そしてジョンがこちらに駆け寄ってきた。口をぽかんと開けて驚愕と驚嘆を隠せていないモアとメビウスの元へ。
「ここではなんと名乗るんです? メビウスさん」
「バンデージと名乗ろうか。亡き妻の名だ」
「えっ!? ジョンさんってひょっとしてとんでもなくお強いお方なんですか!?」
「おっ、ようやく分かってくれたみたいじゃん。そうだよ。おれ、“セブン・スター”だもん」
「せ、セブン・スター……」
めまいでも起こしたのかふらふらとモアが倒れ込んでいく。その寸前でメビウスが彼女を支えた。
メビウスはその“セブン・スター”を苦々しく思っている。ジョンの前ではただの悪口になってしまうが、臆することもないので不満を伝える。
「この国にて最強の魔術師に与えられる称号と名誉、軍人としての資格」メビウスは溜め息をつき、「しかしいまとなってはテレビに出たり、インターネットで活動したり……軍人のすることではないだろう」
「そうかなぁ。
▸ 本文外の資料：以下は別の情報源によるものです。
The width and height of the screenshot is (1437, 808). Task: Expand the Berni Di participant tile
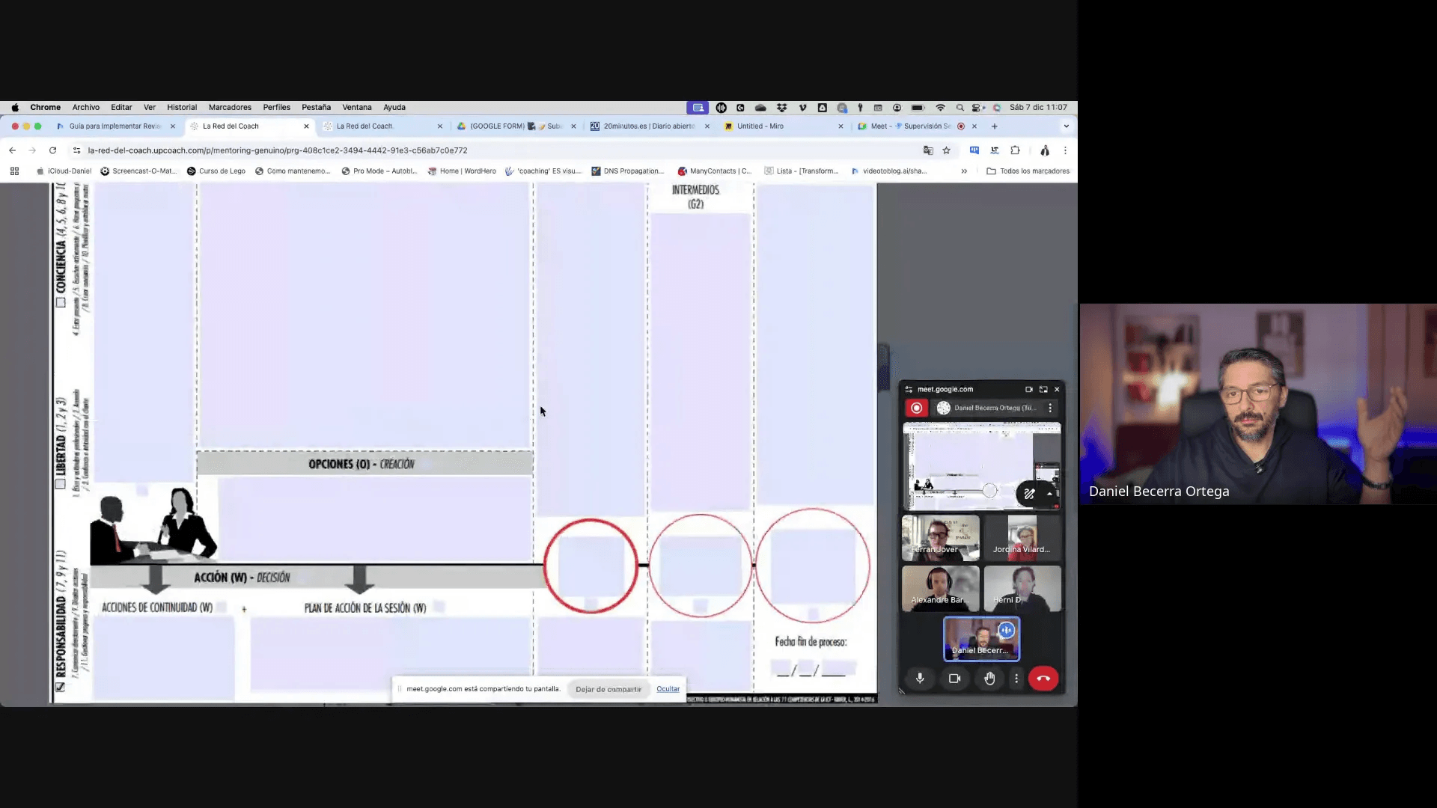click(1022, 588)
子どもたちに憧れるってのも良いモンですよ」
「子どもたちが軍人に憧れてしまっては、この国はもっと苦しい方向に傾いてしまう」
「だから徴兵制をなくすことに賛成だったんですよね。結果、その鶴の一声で志願制になったと。でもバンデージさん、年々志願兵は増えてますよ?」
「……。英雄になれる可能性を買うことがそんなに重要なのか?」
「人間虚栄心の塊ですからね。さて、おれはフロンティアが暴れねェように父兄として見守りますけど、バンデージさんはどうするおつもりでここへ来たんですか?」
「授業を受けようと思っているのだ」
ジョンは思わず吹き出した。
「モアちゃんからきょうの授業訊いてないんだ~。こりゃ面白そうなモンが見られそうだ! じゃ、おれは行きます」
なにか嫌な予感がするし、もう軍人を引退したメビウスに敬礼などする必要ないのにジョンは敬礼してくる。仕方なくそれを返し、彼女はモアのほうを向く。
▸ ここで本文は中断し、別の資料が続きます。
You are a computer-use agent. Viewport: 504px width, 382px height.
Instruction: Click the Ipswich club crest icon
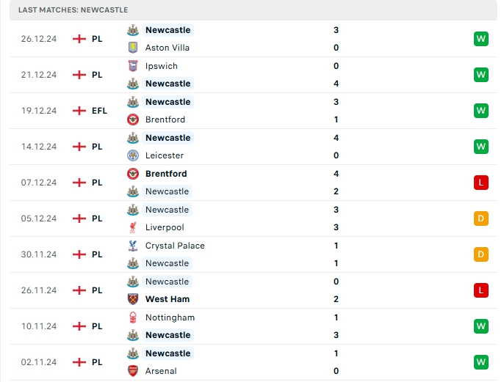(133, 66)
「すごいなぁ……。ニートだと思ってたヒトが実はセブン・スターだなんて。おじいちゃん、世の中って面白いね」
ただ感銘を受けているようだった。メビウスはふん、と笑い、モアとともに教室へ足を進めていく。
MIH学園は単位制の高校だ。大学のように好きな授業を選び、授業態度やテストで合格点を出すことで単位を取得できる。
それなのに、きょうは学年全体で授業を行うらしい。広々とした講義室に生徒たちが集められる。
「見ろよ。メリットだ。あんな根暗でタトゥーまみれのヤツでもこの学校の第3位だもんなぁ」
「おお、キャメル様のお通りだ。主席から第4位に落っこちたけど、失地回復のために鍛えるだろうな」
「……!! アーク・ロイヤルだ!! 最年少でセブン・スターに登りつめた男!! サインもらってこようかな」
「やめとけ、恥ずかしい。そういえば第1位様が見当たらねェな」
「あの幼女不気味だからいないほうが嬉しいぜ」
後ろに座っていた男子生徒たちの会話をぼーっと聞き流しながら、メビウスは巨大モニターに映し出されたある者の肖像画と名前に顔をしかめる。
「なあ、モア」
「知らなかったんだよ~!! ごめんなさいぃ……」
ふたりは小声で話し始める。誰にも聞こえないように。
「きょうはわしという『ロスト・エンジェルスの英雄』の講義なのか?」
「そうみたい~……」
「しかもジョンもおると? 引き寄せられている気分にもなるわい」
授業開始前に父兄の席へジョン・プレイヤーがいることに気がついた教職員たちは、慌てて彼に敬礼をする。職員たちは軍人でないのだから敬礼の義務はないのに。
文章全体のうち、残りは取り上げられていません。